Space and Missile Wars: What Awaits
Published on: Apr 2021
Notes:

Sometimes, slow, steady changes produce revolutionary results. A case in point is missile and space technologies, which Space and Missile Wars: What Awaits will examine (for a free download click here). Long-range missiles, satellites, and space launch vehicles used to be high technology exclusive to the superpowers. Now, scores of states have both. As for ballistic missiles and drones, even non-state actors have them, and these systems are far more accurate than anything the superpowers had even at the height of the Cold War. Then, long-range missiles could only be certain of destroying their targets if they were nuclear-armed and wiped out areas as large as cities. Now, drones are so accurate they can pinpoint and kill single individuals. 

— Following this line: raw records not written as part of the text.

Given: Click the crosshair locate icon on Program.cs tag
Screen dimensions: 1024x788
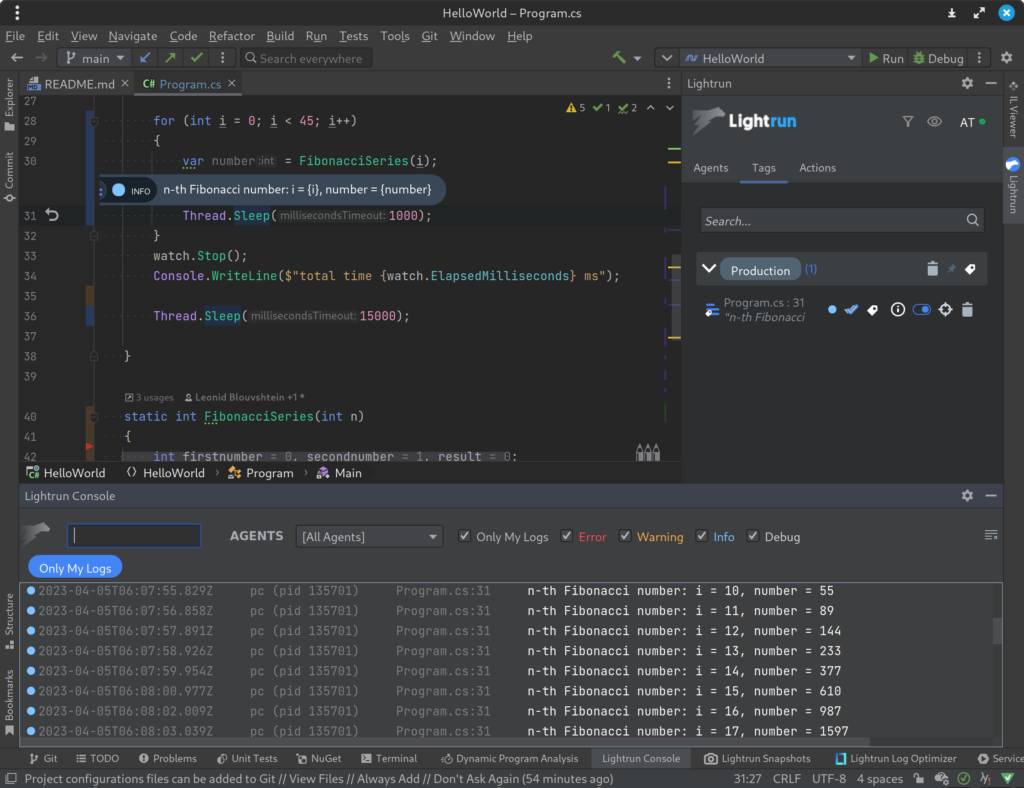Looking at the screenshot, I should click(945, 310).
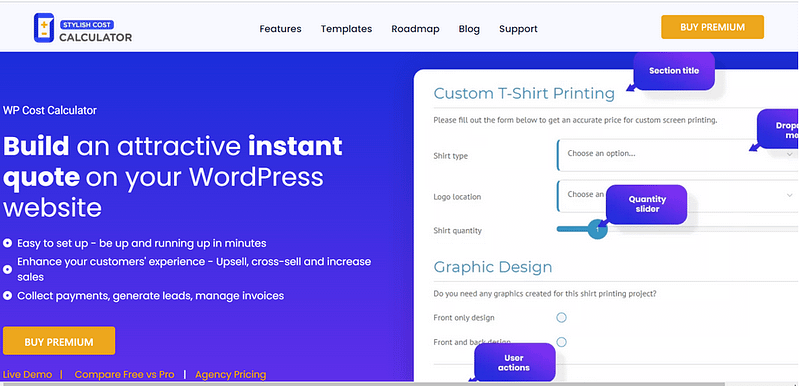Image resolution: width=800 pixels, height=386 pixels.
Task: Open the Templates menu item
Action: point(346,29)
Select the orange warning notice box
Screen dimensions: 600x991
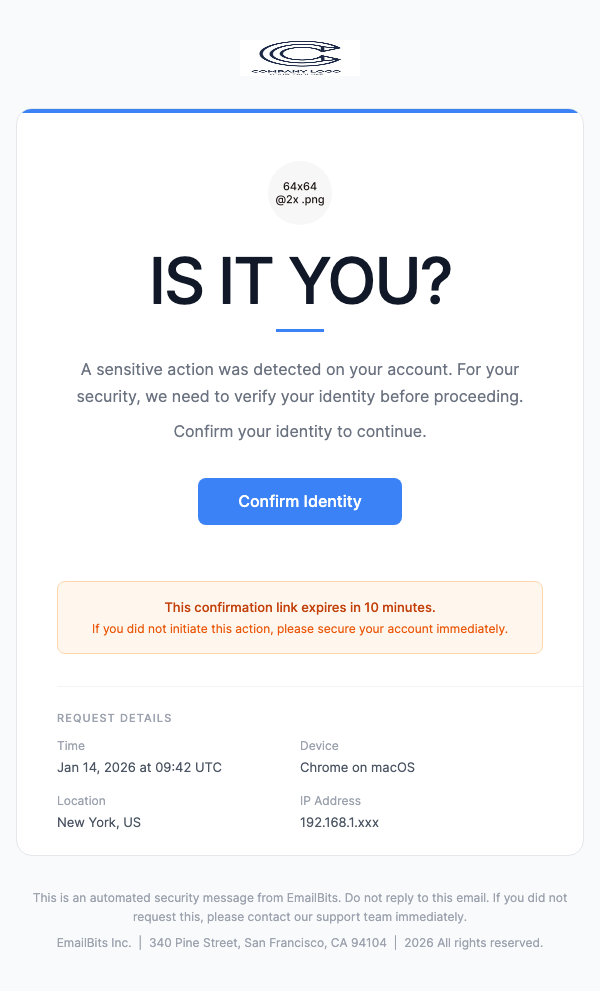coord(299,617)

As for space satellite launchers, they originally were derived from nuclear delivery missiles. None were privately owned. Similarly, almost all space satellites were government property and, until 1965, the owners were only American and Soviet. Now, the French, Chinese, Japanese, British, Indians, Israelis, Ukrainians, Iranians, and North Koreans have all launched satellites of their own. In addition, more than 60 nations own and operate their own satellites and increasingly, satellites are launched, owned, and operated entirely by private entities. 

These developments are nontrivial. They will define the military competitions with China, Russia, and other hostile states for the next two to three decades. Will the spread of accurate missiles embolden weak actors – small states and terrorist organizations – to threaten stronger states with missile attacks against key civilian targets (dams, reactors, petrochemical plants)? Will weak actors be tempted to use accurate drones to assassinate their adversaries’ key leaders? Will such attacks catalyze war, producing modern Sarajevos that draw in nuclear-armed states (e.g. Israel, Pakistan, India, North Korea, or the superpowers)? With so many new space actors, will anyone be able to attribute hostile actions in space? Will states attack satellites mostly in low Earth orbit or geosynchronous orbit? Will the most important attacks come from antisatellite systems based on Earth, in low Earth orbit, or on or near the moon? 

This volume is designed to answer these questions. 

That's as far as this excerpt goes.